AMES, Iowa - They can't wait to do computational chemistry
at a quadrillion calculations per second.
But it's not all that computing power that's driving
three Iowa State University and Ames Laboratory researchers as
they develop computational chemistry at the petascale. Driving
their project is the ability to run complex calculations and do
better science.
"Petascale power is required for accuracy," said Monica Lamm, an Iowa State assistant professor of chemical and biological engineering and associate scientist at the U.S. Department of Energy's Ames Laboratory who studies complex molecular binding. "Now we have to use methods that are less accurate and less reliable."
Theresa Windus, an Iowa State professor of chemistry and an associate
of the Ames Laboratory, said higher computing power will make a
big difference in her studies of atmospheric particles:
"This allows us to get results we've never had
before."
The source of the new and improved computing power is Blue Waters, a
supercomputer that's being developed as a joint effort of
the University of Illinois at
Urbana-Champaign, its National Center for
Supercomputing Applications, IBM, and the Great Lakes
Consortium for Petascale Computation, which includes Iowa
State.
Blue Waters is expected to be the most powerful supercomputer
in the world for open scientific research when it comes online
in 2011. It will be the first system of its kind to sustain one
petaflop performance - one quadrillion calculations per second
- on a range of science and engineering applications.

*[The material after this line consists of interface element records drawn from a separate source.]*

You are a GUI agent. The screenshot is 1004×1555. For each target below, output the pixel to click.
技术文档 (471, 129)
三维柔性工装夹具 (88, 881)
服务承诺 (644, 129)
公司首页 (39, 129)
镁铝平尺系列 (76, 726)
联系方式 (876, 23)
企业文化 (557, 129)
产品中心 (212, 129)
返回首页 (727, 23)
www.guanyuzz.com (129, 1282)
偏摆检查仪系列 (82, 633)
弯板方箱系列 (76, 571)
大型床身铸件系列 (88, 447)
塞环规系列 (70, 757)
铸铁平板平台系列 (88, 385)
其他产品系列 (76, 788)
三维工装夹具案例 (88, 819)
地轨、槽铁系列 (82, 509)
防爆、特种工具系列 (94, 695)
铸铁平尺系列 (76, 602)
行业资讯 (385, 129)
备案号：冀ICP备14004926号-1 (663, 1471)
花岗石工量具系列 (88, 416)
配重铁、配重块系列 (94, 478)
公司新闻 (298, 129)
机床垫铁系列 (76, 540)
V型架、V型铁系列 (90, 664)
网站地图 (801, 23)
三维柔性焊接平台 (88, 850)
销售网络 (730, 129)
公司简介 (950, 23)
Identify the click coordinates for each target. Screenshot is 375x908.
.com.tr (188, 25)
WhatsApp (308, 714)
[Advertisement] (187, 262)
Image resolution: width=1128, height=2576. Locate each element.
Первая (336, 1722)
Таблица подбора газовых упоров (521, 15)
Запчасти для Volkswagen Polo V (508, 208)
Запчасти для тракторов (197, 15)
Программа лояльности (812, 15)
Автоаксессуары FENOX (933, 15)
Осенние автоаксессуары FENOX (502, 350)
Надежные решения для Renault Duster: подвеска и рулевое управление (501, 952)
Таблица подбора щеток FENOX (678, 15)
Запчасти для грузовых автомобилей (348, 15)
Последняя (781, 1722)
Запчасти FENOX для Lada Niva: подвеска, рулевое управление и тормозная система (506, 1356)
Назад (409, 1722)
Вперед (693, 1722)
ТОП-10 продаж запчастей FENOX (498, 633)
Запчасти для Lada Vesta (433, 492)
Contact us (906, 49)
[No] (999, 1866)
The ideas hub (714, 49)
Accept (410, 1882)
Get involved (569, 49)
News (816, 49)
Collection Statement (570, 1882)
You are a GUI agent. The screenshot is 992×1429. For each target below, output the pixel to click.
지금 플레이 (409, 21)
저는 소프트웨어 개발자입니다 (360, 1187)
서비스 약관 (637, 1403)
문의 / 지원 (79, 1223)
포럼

Blue Waters is supported by the National Science Foundation and the
University of Illinois.
Iowa State researchers Lamm, Windus and Mark Gordon,
Distinguished Professor and Frances M. Craig Chair in
chemistry, Ames Laboratory senior chemist and director of the
lab's Applied
Mathematics and Computational Sciences Program, are leading
Iowa State's work to develop computational chemistry
software that can be scaled up to petascale computing systems.
The research team also includes Masha Sosonkina, an adjunct
associate professor of computer science, of
electrical and computer engineering and an Ames Laboratory
scientist; and Brett Bode, the software development manager for
the Blue Waters project at the National Center for
Supercomputing Applications.
The researchers' work is supported by grants of more than
$1.6 million from the National Science Foundation.
The Iowa State researchers are working to scale up two
computational chemistry software codes for use on Blue Waters
and its thousands of parallel processors and high-speed
connections. ("You don't just put a CD into the
computer and hit install," Windus said.) One of the codes
is called GAMESS and was developed by Gordon's research
group at Ames Laboratory and Iowa State; the other is NWChem,
for which Windus was the lead developer when she was at the
U.S. Department of Energy's Pacific Northwest National Laboratory
in Richland, Wash. The computing power of Blue Waters is
expected to help the software deliver better, more accurate
answers to three specific research problems that have been too
computationally demanding to do full-scale calculations with
current research tools.
Lamm is studying how dendrimers (large polymers with many
branches) bind to ligands (smaller molecules that bind with
other molecules to form larger complexes). A better
understanding of the binding could have applications in health
technologies such as drug delivery and water treatment.
Windus is studying aerosols in the atmosphere and how the tiny particles grow at the molecular level. She said a better understanding of aerosols is important to understanding the chemistry of the atmosphere. She's using NWChem for the research.
Gordon is studying the molecular dynamics of water because many
aspects of its behavior aren't very well understood. To do
his studies, he's using a computational method that allows
researchers to look at a large molecular system by splitting it
into fragments. That allows researchers to make quicker
calculations while maintaining accurate results. The method is
only available on the GAMESS computational chemistry tool
developed by Gordon and his research group.
Lamm said she's hoping the Blue Waters project will help
the Iowa State researchers move their projects ahead.
"A problem of computational chemistry has been asking what
computing power is available and how can we simplify the
science for the computer," she said. "Now we have a
chance to do our problems the right way."